As someone who holds a paltry number of Rio Tinto shares (disclosure done) I read with a certain uneasiness Dryblower’ piece about Rio and what is going on in Guinea.
Dryblower, who has a pretty good ear for trouble, is rightly concerned in his column last Monday here on MiningNews.net about what might happen in Guinea and the implications that might hold for Rio‘s iron ore project which has already had a rocky ride.
It’s one of the few countries in West Africa one just doesn’t trust. Given bad enough times, any of the countries in the region could blow up (as we saw on a minor scale in Burkina Faso earlier this year), but Guinea would be the short-odds favourite (even without any provocation).
One must, by contrast, allow oneself a little more hope when it comes to Liberia ¬– although to have expressed such a view just a decade ago would have categorised you as quite off the planet. Of course, the potential for implosion mentioned above does exist but there are signs for optimism.
Two Saturdays ago BHP Billiton sponsored the first ever marathon to be held in Monrovia.
Depending on which account you read, the winner of the men’s race was either an Ethiopian or an American, but there seems to be general local media agreement that the women’s race was won by a 16-year-old Liberian.
What is particularly interesting – if it is true, which seems unlikely – is that the media carried reports of a senior BHP executive (man) taking part alongside Liberia’s president (female).
Now, as President Ellen Johnson Sirleaf was born in 1938, and appears amply proportioned, this running business seems to raise one’s journalistic scepticism.
Let’s put the most likely construction on the story: that the BHP man and the president were at the event, and at least watched the runners, or possibly drove before or behind them.
They even jogged a little. Who knows? It doesn’t matter. What does matter is that BHP, which has its iron ore ambitions in the country, seems to be on good terms with the government and the government with it.
Just this week we had news that Liberia, in the form of ArcelorMittal, is about to make its first iron ore shipment since the 1989-2003 civil war came to a close.
Which, finally, brings me to the point this week.
Mining in Africa isn’t new – it’s just that we have started over the past decade reporting about it, and investors have lost their fear of the continent.
So we tend to forget that much was happening long before your favourite junior ventured into Mali, or one of the Congos, or Angola.
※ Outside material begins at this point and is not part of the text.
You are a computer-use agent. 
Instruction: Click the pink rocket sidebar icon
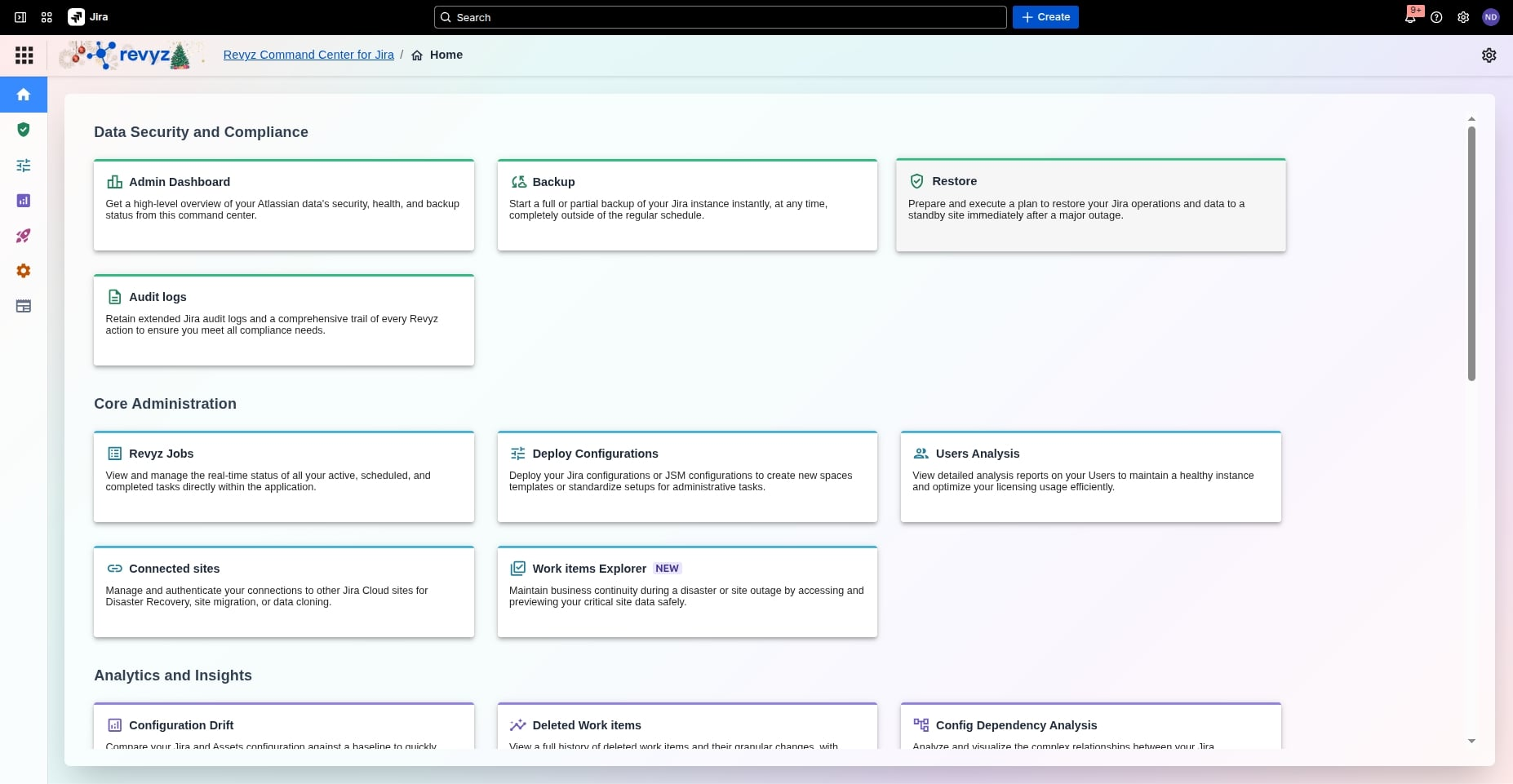coord(24,236)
So, as BHP and (at the other end of the scale) West Peak Iron beaver away, it might be useful to store away a little background information.
Back in 1965 there were four iron ore mines operating in Liberia. The Liberian Mining Co, a subsidiary of Republic Iron & Steel of Cleveland, Ohio, made the country’s first iron ore shipment in 1951 from the Bomi Hills mine. The country’s second mine came into being in 1961.
An assessment in 1965 by Britain’s Geographic Association pulled together quite a glowing picture of the iron ore potential of Liberia, their work now having been borne out by all the exploration and mine development activity in the country. (Someone connected with another project in Liberia told me about a year ago after a visit to Monrovia that one of the most frequently spotted sights in the capital were vehicles bearing the BHP logo).
But the interesting aspect is looking back at the effect the iron ore projects had on Liberia itself.
The Geographic Association found that the massive influx of capital had brought rising employment and incomes, as well as roads, railways and settlement.
Subsistence farmers became mine workers with, at Bomi Hills, 2500 locals employed and joined in a new town by more than 7500 relatives. There were also 115 Lebanese-owned shops catering for the needs of all these people.
It was also to go sour a decade on. And the relocation of so many non-working dependents hit food production in the areas whence they had come, and the economy became dangerously dependent on just a handful of big mines.
With luck this time, though, the big miners like ArcelorMittal and BHP will have learned from mistakes made by their earlier counterparts, the government at the time.
If so, Liberia stands a better chance of becoming a success story for all concerned. Which is more than you can say for Guinea.